Yıldırım, "gelişmiş" ve "gelişmekte olan" ülkeler diye bir ayrım yapıldığında, özellikle Çin ve Hindistan'ın diğerlerine göre biraz "fark yaptığını" ancak genelde, gelişmekte olan ülkelerin dünya büyümesindeki yavaşlamaya rağmen büyümelerini istikrarlı bir şekilde artırmaya devam ettirdiklerini kaydetti.
Türkiye ekonomisinin 2009 yılı dışında, 27 çeyrek boyunca sürekli büyüdüğünü vurgulayan Yıldırım, ekonominin bu sene de aynı şekilde büyümeye devam ettiğini dile getirdi.

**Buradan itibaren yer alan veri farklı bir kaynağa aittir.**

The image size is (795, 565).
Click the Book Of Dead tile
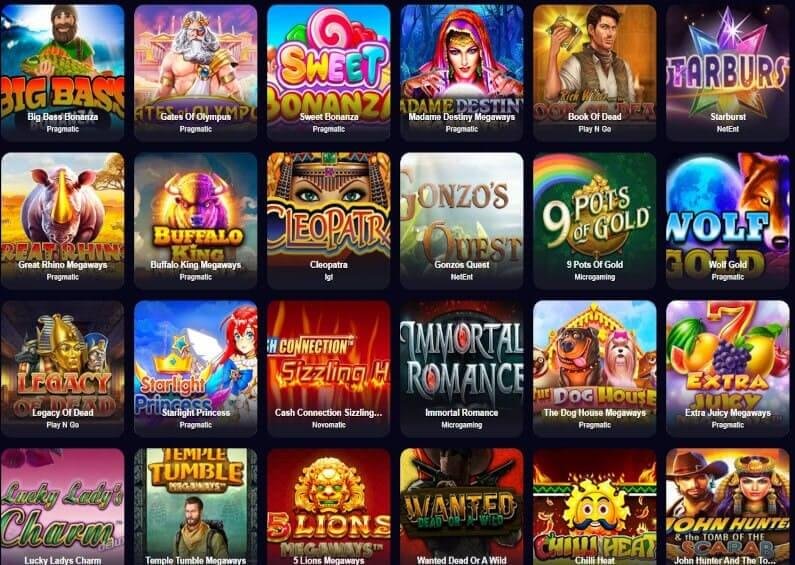[595, 73]
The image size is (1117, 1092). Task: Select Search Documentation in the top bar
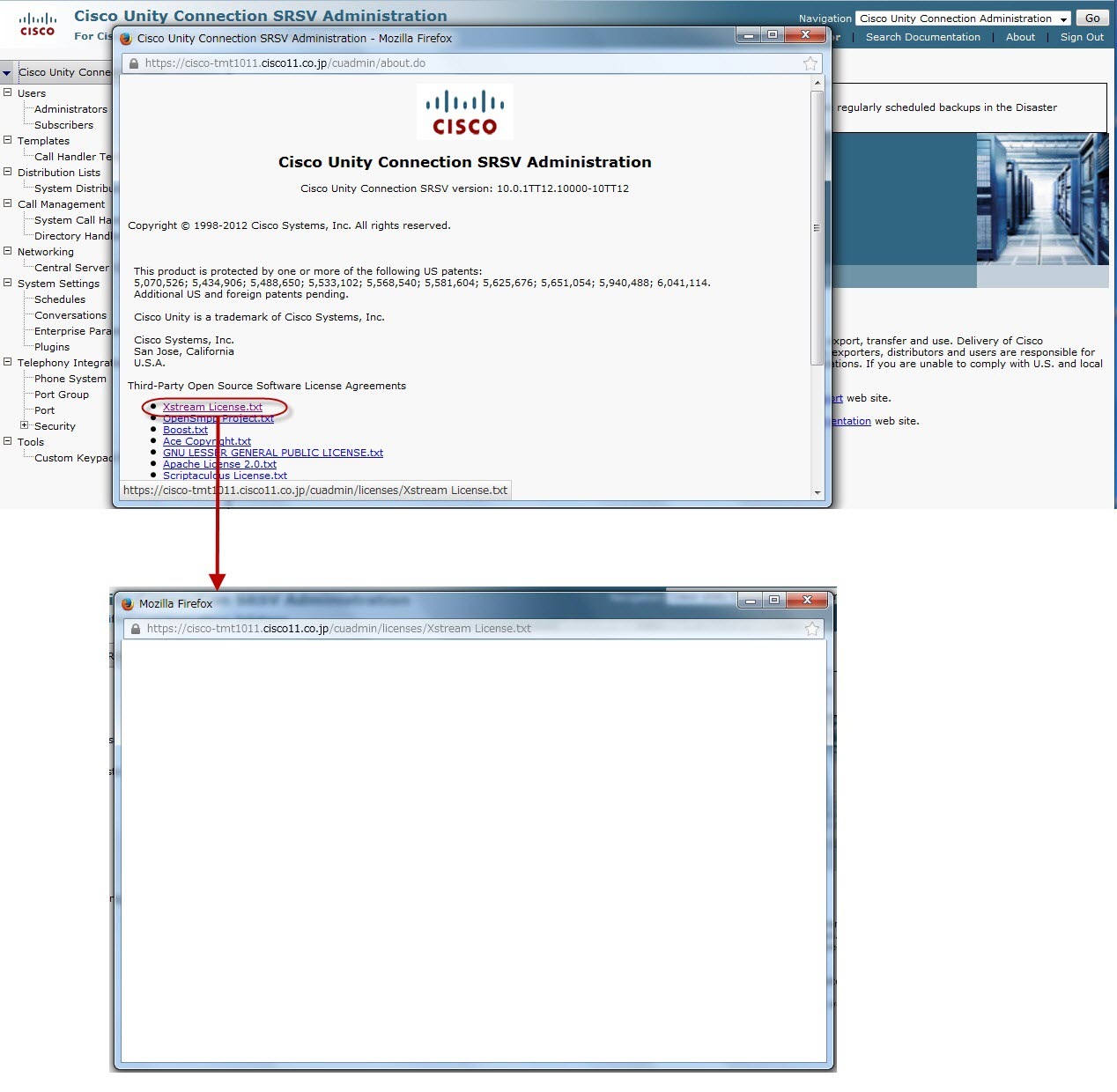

Bu yıl Çin ve Hindistan dışında Türkiye'nin, dünya ortalamasının iki katı büyümeyi yakaladığına işaret eden Yıldırım, "Bu büyüme bizim için yeterli değil. Yüzde 3-4 bandında bir büyüme bizim asla hedeflediğimiz bir büyüme değildir. Ancak 'el ile gelen düğün bayram' derler bizim memlekette. Küresel olumsuzluklar bizi de etkiliyor. Avrupa'da eksi düzeylere veya sıfır düzeylerine giderken, biz yine yüzde 3'ün üzerinde bir büyümeyi 2016'da yakaladık." diye konuştu.
Terörle mücadele konusunda yoğun bir yıl geçirildiğini, turizmle ve ihracatla ilgili ciddi olumsuzluklar yaşandığını ifade eden Yıldırım, sözlerini şöyle sürdürdü:
"Üstüne üstlük bir de 15 Temmuz, FETÖ'nün darbe girişimi...Bütün bunları üst üste koyduğumuz zaman geçtiğimiz 9 ay boyunca hemen hemen hiç boş durmadık. Sürekli bir olayla, bir krizle karşı karşıya kaldık ve bu krizlere önlem almak gibi bir durumla karşı karşıya kaldık. Buna rağmen darbe bile dinlemedik, yapısal reformlara devam ettik. Hatırlayın haziran-ağustos arası Meclis'ten iş alemimizi, çalışanlarımızı, emeklilerimizi, bütün toplum kesimlerini ilgilendiren çokça kanun çıkardık. Bu kanunlar 'laf olsun' diye çıkarılan kanunlar değil, her biri vatandaşımızın hayatına dokunan, onların hayatını kolaylaştıran ve geleceklerine yönelik bir birtakım faydalar sağlayan kanunlar. Şimdi bunların semeresini görmeye başladık. Ne var burada, prim affından tutun, vergilerin yeniden yapılandırılmasına, varlık barışına, Türkiye Varlık Fonu'nun kurulması, şehitlerimize, gazilerimize bazı ilave imkanların araç alımında sağlanması, esnafa ÖTV muafiyeti sağlanması. Teşviklerin özel, sipariş usulü yapılması. Yani öyle sıradan teşvik değil özellik arz eden katma değeri yüksek mallar, üretim için sipariş usulü yani ısmarlama teşvik modelinin geliştirilmesi, ihracatın artırılmasına yönelik tedbirler alınması. Burada yerlileştirme var, millileştirme var. Firmalar, ihracat artışını sağlamayı taahhüt ederlerse onlara ilave teşvikler sağlanacak."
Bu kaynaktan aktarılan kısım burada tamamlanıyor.